### [Description of the task]
Write out, word for word, every line from the one containing "Tap Select from 1 plan link" through the last line of the records below, both ends included.

Stored items from a collection:
►

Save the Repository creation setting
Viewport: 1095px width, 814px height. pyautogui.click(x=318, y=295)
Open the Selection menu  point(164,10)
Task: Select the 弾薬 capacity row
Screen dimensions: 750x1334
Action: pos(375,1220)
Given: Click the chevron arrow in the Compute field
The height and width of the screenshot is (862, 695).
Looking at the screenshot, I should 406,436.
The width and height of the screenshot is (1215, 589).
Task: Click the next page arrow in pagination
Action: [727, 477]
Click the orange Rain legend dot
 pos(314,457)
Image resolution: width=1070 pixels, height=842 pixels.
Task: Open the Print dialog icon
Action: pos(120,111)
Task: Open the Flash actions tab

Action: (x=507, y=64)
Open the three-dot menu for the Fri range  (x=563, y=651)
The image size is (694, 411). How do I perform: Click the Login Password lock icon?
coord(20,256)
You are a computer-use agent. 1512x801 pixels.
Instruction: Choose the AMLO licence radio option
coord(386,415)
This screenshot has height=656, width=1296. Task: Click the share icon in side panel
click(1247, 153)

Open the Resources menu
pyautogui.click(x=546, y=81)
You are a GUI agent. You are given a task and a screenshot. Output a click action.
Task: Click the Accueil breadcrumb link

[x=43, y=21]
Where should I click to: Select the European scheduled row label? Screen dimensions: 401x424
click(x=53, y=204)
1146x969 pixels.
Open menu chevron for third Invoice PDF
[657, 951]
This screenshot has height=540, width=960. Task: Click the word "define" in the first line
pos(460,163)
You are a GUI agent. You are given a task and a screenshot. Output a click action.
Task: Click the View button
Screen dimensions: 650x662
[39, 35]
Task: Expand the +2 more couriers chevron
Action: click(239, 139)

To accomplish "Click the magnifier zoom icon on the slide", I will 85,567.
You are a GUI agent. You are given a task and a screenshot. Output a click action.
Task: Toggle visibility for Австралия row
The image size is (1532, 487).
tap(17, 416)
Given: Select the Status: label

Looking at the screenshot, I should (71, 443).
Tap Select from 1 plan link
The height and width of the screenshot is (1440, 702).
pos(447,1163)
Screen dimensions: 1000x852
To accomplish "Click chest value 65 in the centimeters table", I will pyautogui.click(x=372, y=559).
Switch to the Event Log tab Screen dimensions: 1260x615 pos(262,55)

◄

### [Your response]
Tap Select from 1 plan link
The height and width of the screenshot is (1440, 702).
pos(447,1163)
Screen dimensions: 1000x852
To accomplish "Click chest value 65 in the centimeters table", I will pyautogui.click(x=372, y=559).
Switch to the Event Log tab Screen dimensions: 1260x615 pos(262,55)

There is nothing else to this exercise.